376 Political Campaign Communication (1 course) This course examines the history and evolution of political messaging strategies. The course imparts a broad understanding of campaign rhetoric and tactics, examining the impact of the mass media on the political system as well as structural rhetorical and theoretical critiques of campaign discourse. WRITD, Fall semester, even years.

377 Organizational Communication (1 course) This course focuses on communication in organizational settings, which includes task-oriented business, non-profit, and volunteer contexts. The development and use of organizational communication principles and theories are traced from classical to present perspectives. A major component of the course is analysis communication audit of an existing organization using an interpretive cultural approach. WRITD, Spring semester.

381 Contemporary Rhetoric: Practice and Criticism (1 course) Students examine a variety of contemporary theories of rhetorical practice, focusing specifically on the ways in which discourse constructs reality and shapes human action. Students will produce critical applications of these theories to a variety of forms and examples of human discourse. Prerequisite: COM-258. WRITD, Offered occasionally.

383 Communication and Gender (1 course) Through an exploration of how gender and sex are constructed, challenged, and reconstructed through our everyday communicative interactions, students focus on ways the human subject is defined through discursive practices and identify the perceptual, interactional, and micro-political activities that contribute to both individual and institutionalized performances of gender and sex. Students analyze intersecting categories of identity (including race, class, and sexual orientation), the institutions in which they are manifest, and their many implications for social power. This course counts toward the Gender, Women, and Sexuality Studies major/minor. WRITI, Spring semester.

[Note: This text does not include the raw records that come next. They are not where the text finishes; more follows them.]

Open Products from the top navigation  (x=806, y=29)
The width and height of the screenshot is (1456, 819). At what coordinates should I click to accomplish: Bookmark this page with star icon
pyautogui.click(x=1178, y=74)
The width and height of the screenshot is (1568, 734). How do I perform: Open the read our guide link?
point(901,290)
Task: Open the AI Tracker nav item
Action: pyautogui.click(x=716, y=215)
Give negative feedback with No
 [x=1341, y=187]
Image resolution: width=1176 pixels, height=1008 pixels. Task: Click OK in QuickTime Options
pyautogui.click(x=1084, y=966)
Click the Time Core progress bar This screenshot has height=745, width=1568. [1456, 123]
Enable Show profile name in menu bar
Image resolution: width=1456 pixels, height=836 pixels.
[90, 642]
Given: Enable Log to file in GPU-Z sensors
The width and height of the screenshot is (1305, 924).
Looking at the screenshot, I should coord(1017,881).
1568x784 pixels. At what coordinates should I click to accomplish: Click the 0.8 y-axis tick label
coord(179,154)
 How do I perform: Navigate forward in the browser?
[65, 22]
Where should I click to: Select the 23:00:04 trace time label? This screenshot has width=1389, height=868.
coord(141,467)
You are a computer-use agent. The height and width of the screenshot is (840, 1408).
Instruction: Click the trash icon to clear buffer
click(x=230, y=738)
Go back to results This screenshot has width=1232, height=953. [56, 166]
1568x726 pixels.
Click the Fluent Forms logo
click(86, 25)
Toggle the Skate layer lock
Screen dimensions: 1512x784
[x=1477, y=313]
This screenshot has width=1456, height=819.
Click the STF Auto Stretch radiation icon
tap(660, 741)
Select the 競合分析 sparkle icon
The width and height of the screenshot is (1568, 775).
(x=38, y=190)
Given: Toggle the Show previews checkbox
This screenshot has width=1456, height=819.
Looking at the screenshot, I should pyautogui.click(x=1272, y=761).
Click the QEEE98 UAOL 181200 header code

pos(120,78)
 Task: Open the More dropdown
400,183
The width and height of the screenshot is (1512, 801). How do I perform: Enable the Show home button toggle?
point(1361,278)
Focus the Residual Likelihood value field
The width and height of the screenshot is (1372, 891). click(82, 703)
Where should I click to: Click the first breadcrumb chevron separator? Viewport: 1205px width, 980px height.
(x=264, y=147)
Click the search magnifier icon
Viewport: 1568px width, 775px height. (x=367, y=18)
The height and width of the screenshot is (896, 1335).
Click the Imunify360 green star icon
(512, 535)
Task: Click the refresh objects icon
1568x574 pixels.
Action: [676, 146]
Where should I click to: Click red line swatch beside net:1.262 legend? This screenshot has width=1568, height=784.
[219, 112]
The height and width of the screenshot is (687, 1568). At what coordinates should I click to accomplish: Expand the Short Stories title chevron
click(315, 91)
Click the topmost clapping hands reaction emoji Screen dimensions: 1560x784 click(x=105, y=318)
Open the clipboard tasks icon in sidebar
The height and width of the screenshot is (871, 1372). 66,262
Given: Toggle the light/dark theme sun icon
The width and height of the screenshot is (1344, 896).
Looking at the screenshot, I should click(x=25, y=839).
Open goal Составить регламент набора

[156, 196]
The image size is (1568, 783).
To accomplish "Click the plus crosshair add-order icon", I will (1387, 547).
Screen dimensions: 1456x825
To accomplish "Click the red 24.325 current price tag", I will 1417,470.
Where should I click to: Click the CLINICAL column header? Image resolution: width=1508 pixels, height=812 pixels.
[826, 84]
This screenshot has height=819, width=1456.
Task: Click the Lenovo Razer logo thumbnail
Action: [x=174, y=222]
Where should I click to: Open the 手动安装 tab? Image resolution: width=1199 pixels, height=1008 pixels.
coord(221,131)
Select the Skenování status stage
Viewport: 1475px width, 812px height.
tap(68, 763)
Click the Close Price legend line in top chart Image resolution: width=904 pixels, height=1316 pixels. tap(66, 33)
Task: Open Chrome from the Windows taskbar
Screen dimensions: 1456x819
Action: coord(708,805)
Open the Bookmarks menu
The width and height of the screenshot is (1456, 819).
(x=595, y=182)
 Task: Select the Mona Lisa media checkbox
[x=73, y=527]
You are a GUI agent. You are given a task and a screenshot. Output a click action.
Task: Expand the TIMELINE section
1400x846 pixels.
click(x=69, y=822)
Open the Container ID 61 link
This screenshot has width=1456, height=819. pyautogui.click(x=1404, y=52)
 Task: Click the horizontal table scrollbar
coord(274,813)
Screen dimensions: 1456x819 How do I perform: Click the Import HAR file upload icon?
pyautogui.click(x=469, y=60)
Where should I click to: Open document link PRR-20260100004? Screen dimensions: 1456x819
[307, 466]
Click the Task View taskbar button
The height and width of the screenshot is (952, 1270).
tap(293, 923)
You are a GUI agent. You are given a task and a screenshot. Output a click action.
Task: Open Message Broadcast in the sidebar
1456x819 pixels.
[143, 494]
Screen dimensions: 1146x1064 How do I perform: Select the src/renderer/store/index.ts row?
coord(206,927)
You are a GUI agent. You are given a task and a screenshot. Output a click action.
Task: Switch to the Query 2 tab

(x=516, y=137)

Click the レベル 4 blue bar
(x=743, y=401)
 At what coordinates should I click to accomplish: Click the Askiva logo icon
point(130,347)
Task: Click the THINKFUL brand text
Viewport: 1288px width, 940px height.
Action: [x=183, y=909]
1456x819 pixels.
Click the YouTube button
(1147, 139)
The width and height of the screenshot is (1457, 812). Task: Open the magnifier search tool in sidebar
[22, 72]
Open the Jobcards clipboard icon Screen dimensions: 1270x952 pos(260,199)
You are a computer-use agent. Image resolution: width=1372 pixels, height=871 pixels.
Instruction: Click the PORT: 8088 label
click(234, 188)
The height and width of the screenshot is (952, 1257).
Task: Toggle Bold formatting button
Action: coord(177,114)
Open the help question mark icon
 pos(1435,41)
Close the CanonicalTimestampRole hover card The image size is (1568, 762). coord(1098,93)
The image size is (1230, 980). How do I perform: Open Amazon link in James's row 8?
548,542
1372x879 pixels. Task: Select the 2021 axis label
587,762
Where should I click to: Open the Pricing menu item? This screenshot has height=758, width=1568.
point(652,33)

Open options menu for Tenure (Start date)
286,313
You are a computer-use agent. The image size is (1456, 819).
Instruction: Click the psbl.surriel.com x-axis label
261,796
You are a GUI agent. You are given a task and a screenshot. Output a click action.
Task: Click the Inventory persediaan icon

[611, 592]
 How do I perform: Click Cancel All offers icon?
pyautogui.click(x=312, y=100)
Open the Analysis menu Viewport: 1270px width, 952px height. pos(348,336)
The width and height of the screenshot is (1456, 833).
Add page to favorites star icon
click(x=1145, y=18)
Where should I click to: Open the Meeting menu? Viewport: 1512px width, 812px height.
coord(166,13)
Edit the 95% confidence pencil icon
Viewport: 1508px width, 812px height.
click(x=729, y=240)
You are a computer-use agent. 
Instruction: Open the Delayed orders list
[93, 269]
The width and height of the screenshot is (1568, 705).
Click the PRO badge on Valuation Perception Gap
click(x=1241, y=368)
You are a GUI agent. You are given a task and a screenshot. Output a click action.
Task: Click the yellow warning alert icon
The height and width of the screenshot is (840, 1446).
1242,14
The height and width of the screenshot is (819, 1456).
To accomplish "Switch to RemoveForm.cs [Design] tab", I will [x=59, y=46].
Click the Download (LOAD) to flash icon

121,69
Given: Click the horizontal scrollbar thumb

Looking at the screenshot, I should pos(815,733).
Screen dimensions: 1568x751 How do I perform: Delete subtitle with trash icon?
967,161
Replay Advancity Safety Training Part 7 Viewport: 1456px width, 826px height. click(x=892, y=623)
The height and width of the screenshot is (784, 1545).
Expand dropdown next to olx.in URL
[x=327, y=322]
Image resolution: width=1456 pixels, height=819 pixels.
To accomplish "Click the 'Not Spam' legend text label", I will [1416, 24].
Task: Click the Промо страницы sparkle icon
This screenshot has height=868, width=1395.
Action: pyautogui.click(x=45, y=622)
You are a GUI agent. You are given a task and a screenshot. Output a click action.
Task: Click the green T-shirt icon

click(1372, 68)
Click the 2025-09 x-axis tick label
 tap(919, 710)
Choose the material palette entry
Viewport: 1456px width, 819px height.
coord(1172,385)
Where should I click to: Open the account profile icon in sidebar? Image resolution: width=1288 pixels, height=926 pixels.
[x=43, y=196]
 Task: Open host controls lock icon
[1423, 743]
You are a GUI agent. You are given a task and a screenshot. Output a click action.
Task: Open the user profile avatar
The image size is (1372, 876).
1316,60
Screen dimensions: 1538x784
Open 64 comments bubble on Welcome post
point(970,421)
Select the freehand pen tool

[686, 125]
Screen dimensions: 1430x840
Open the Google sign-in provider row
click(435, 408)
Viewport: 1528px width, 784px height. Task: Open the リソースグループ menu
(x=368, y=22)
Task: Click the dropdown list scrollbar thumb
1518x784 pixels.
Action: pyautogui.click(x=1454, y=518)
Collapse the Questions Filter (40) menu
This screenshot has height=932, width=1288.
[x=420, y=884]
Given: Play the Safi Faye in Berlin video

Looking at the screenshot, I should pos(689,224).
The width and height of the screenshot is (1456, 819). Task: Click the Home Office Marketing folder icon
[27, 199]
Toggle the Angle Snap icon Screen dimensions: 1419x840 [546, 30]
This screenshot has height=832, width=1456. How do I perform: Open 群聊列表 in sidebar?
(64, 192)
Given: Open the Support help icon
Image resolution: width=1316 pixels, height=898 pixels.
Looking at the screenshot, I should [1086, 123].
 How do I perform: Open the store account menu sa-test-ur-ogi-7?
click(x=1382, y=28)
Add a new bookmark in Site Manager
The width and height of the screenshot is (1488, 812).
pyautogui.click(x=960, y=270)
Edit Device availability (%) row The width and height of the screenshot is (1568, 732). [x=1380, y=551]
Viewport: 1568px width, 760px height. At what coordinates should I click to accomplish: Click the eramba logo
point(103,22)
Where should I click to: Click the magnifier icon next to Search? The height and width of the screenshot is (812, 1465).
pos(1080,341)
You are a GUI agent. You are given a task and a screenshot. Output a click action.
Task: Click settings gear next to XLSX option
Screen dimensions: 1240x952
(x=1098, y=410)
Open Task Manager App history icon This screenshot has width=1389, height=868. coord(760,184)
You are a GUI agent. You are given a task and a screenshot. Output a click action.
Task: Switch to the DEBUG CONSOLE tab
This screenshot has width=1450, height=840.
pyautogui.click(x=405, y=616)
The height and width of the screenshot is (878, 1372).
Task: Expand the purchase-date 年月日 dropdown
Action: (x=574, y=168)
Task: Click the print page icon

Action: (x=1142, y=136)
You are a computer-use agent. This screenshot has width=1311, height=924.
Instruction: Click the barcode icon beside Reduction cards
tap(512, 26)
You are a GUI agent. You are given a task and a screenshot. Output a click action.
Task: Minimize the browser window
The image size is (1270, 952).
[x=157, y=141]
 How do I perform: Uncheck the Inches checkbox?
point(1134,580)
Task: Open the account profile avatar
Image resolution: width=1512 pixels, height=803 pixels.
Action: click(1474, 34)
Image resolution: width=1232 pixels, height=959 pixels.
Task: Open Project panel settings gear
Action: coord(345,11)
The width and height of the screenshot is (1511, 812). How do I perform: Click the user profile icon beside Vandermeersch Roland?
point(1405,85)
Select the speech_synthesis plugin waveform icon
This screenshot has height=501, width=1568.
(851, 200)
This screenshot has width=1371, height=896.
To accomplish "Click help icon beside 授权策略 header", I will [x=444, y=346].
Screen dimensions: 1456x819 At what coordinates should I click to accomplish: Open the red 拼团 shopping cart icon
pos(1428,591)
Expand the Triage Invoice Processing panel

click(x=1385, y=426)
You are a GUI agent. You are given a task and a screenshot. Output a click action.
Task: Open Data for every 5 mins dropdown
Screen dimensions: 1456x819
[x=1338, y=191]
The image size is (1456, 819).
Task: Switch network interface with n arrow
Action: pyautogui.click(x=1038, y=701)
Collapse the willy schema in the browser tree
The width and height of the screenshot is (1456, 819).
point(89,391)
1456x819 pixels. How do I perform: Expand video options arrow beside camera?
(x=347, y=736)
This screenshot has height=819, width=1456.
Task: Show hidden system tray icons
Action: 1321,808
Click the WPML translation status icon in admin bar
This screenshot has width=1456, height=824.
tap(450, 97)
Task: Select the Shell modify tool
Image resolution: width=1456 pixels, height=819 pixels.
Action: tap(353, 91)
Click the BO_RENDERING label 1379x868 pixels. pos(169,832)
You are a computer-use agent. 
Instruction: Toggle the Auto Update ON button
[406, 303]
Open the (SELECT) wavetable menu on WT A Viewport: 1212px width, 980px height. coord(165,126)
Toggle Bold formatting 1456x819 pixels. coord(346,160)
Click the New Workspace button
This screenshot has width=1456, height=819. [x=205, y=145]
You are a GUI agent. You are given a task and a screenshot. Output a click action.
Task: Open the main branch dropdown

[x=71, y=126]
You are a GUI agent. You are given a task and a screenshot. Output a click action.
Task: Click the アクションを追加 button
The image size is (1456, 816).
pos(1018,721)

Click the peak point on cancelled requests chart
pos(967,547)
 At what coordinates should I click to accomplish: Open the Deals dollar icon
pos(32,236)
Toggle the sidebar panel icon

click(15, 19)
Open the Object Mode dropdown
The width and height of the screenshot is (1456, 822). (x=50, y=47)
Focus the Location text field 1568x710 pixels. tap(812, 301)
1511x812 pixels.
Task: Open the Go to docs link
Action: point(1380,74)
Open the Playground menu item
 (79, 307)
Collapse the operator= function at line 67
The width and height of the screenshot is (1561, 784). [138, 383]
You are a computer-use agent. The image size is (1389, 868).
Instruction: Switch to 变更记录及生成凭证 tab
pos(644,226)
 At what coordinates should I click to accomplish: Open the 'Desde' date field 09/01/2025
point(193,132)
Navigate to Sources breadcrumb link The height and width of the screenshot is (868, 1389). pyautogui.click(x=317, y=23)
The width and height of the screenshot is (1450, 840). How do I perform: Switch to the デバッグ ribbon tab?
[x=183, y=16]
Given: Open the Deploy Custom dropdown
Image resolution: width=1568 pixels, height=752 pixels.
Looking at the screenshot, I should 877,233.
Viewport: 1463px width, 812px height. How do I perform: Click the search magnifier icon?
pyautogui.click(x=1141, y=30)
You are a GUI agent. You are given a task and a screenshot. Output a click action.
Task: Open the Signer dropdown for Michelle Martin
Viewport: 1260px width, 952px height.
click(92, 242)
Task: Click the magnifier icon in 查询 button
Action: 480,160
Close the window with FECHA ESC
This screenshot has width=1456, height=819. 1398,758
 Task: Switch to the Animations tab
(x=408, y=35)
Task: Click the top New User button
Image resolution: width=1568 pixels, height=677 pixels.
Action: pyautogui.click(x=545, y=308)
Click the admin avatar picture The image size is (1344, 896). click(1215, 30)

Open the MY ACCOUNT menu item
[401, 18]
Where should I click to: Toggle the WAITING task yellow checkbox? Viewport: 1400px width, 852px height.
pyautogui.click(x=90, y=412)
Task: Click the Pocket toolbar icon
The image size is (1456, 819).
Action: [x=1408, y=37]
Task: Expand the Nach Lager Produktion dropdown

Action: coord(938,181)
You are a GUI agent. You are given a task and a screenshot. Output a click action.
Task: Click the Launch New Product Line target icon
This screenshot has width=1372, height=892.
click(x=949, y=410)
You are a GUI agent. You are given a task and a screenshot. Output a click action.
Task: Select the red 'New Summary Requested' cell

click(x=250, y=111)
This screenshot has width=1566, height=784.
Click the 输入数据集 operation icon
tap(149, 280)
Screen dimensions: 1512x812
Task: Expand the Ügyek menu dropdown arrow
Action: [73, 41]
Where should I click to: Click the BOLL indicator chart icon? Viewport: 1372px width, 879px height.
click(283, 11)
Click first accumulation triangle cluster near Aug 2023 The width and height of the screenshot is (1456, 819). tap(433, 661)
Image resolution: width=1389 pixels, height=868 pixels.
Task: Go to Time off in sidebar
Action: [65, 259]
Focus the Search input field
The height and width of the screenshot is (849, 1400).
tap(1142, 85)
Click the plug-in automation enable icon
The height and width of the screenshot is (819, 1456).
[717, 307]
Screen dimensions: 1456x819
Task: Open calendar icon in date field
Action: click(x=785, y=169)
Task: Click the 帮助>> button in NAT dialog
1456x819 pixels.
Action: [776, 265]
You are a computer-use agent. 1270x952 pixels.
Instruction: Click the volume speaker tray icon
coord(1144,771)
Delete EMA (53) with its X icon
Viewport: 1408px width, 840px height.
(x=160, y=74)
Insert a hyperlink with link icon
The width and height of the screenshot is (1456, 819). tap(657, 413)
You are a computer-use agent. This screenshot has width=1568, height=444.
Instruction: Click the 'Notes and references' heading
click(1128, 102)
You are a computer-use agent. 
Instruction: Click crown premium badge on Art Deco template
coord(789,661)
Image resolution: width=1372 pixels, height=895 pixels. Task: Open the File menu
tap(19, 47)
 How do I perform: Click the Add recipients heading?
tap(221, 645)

385 Reality Media and the Ethics of Spectatorship (1 course) The popularity of mass mediated reality-based programs has blurred the distinctions between factual and fictional televisual artifacts. This course examines the ethical and critical issues presented by popular factual television, as well as the styles, strategies, and structures such texts employ to influence audiences. It also explores the history of the genre and seeks to understand the nature of its commercial and aesthetic appeal. Students are exposed to a wide variety of visual communication theories, critical techniques, and methodologies. Prerequisite: COM-245 or COM-258 or permission of instructor. WRITD, Spring semester.

387 Crisis Communication (1 course) Crisis Management is an integral part of the overall communication plan for any organization; however, it is often overlooked due to a lack of resources, especially in non-profit organizations. In this course, students will study rhetorical and organizational theory as it relates to crisis management, reflect on that theory through the analysis of case studies, and move theory to action by developing a crisis communication plan for a non-profit organization. Outside of class meetings with work teams and community partners are required. WRITD, Fall Semester.

291, 391 Independent Study (Course value to be determined)

397 Honors Thesis (1 course) Students who meet the requirements for the major with Honors complete the research and writing of a thesis in close cooperation with a departmental faculty member. Each student also prepares and delivers an oral presentation of the research project. Prerequisite: Permission of instructor. Offered occasionally.

399 Senior Seminar (1 course) Through an integrative academic experience, the advanced Communication Studies major demonstrates knowledge and expertise in a substantial academic project.